If you are a dependent only your parents can claim education credit if otherwise qualified so they should use the information on that form. But if you had scholarship income greater than education expenses you would report the difference as income on your return
Q. Do I need to file the 1098-T?
A. Simple answer: NO. The 1098-T is only an informational document. The numbers on it are not required to be entered onto your tax return.
But, receipt of a 1098-T frequently means you (or your parents) are either eligible for a tuition credit or deduction or possibly you have taxable scholarship income. You claim the tuition credit, or report scholarship income, based on your own financial records, not the 1098-T.
It actually doesn't matter who paid the tuition. If your parents claim you as a dependent, then they claim the tuition credit and enter the 1098-T on their return, to do so*. There's even a loop hole available for the parents to claim the credit, if the student is on scholarship**.
If box 1 of the 1098-T is more than box 5, you do not have taxable scholarship to report on your return.
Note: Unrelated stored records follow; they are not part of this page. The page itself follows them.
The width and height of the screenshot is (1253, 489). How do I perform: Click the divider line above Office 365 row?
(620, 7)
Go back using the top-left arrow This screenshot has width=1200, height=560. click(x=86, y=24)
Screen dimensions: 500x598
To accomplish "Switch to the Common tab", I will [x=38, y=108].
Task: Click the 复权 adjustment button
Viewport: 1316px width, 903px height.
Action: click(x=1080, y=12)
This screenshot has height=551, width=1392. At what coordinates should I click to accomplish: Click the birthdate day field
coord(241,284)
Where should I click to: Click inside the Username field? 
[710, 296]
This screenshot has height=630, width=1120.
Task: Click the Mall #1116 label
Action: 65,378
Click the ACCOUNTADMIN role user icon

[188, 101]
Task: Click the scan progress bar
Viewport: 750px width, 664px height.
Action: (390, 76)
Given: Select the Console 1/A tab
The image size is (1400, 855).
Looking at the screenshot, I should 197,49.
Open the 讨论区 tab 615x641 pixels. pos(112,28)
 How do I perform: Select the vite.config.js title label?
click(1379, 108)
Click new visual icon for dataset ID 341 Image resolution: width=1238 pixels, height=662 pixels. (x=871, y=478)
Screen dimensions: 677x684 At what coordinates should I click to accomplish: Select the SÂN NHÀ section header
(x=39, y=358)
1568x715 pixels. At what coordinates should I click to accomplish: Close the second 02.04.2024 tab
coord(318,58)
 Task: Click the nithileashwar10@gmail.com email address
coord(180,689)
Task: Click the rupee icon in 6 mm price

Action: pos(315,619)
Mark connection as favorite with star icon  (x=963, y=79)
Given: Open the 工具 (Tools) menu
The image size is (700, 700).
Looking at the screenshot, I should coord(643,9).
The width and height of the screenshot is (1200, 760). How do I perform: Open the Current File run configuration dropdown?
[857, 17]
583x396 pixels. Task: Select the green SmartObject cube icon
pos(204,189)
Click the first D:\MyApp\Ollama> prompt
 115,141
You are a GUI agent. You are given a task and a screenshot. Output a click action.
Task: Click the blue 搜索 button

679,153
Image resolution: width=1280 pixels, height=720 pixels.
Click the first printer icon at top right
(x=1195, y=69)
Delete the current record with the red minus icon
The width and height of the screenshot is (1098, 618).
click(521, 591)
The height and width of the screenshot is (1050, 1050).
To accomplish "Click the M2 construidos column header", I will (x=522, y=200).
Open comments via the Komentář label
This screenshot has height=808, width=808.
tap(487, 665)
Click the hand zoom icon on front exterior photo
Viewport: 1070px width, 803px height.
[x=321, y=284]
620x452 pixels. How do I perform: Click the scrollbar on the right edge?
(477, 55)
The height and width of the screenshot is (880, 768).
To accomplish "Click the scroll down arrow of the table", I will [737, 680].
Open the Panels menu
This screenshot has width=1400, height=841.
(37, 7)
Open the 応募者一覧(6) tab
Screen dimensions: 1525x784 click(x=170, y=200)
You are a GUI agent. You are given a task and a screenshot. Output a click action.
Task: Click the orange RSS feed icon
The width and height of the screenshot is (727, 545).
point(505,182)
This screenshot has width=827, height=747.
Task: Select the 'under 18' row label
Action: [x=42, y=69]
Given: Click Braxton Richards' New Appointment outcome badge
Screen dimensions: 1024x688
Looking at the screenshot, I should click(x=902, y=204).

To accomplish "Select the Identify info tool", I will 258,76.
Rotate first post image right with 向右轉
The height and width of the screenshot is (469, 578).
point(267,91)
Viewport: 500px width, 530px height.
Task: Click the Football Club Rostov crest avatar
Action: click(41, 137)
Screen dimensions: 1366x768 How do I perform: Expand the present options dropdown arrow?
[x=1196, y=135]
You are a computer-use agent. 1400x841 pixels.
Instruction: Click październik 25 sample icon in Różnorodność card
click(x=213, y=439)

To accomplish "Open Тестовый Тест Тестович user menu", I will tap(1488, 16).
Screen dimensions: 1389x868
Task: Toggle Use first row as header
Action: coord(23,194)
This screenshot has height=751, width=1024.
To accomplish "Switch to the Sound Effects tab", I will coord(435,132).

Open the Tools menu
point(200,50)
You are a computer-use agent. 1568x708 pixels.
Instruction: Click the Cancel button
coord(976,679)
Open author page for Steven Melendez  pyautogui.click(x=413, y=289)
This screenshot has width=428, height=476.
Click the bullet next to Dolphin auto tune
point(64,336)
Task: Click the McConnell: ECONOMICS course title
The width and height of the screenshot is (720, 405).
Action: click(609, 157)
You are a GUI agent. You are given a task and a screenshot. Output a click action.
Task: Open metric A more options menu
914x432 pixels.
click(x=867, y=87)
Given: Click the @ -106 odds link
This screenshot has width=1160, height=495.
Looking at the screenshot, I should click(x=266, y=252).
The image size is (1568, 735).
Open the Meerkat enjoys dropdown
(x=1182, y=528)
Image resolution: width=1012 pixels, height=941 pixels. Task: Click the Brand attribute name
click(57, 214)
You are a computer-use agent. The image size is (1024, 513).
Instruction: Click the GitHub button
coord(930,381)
*If you are not claimed as a dependent, there are some restrictions on you being able to claim a credit. A student is only eligible for the refundable portion of the American Opportunity Credit if he supports himself by working. You cannot be supporting yourself on parental support, 529 plans or student loans & grants. You usually must have actually paid tuition, not had it paid by scholarships & grants. It is usually best if the parent claims that credit.
**There is a tax “loop hole” available. The student reports all his scholarship, up to the amount needed to claim the American Opportunity Credit (AOC), as income on his return. That way, the parents (or himself, if he is not a dependent) can claim the tuition credit on their return. They can do this because that much tuition was no longer paid by "tax free" scholarship. You cannot do this if the school’s billing statement specifically shows the scholarships being applied to tuition or if the conditions of the grant are that it be used to pay for qualified expenses.
Using an example: Student has $10,000 in box 5 of the 1098-T and $8000 in box 1. At first glance he/she has $2000 of taxable income and nobody can claim the American opportunity credit. But if she reports $6000 as income on her return, the parents can claim $4000 of qualified expenses on their return.
Books and computers are also qualifying expenses for the AOC. So, extending the example, the student had another $1000 in expenses for those course materials, paid out of pocket, she would only need to report $5000 of taxable scholarship income, instead of $6000.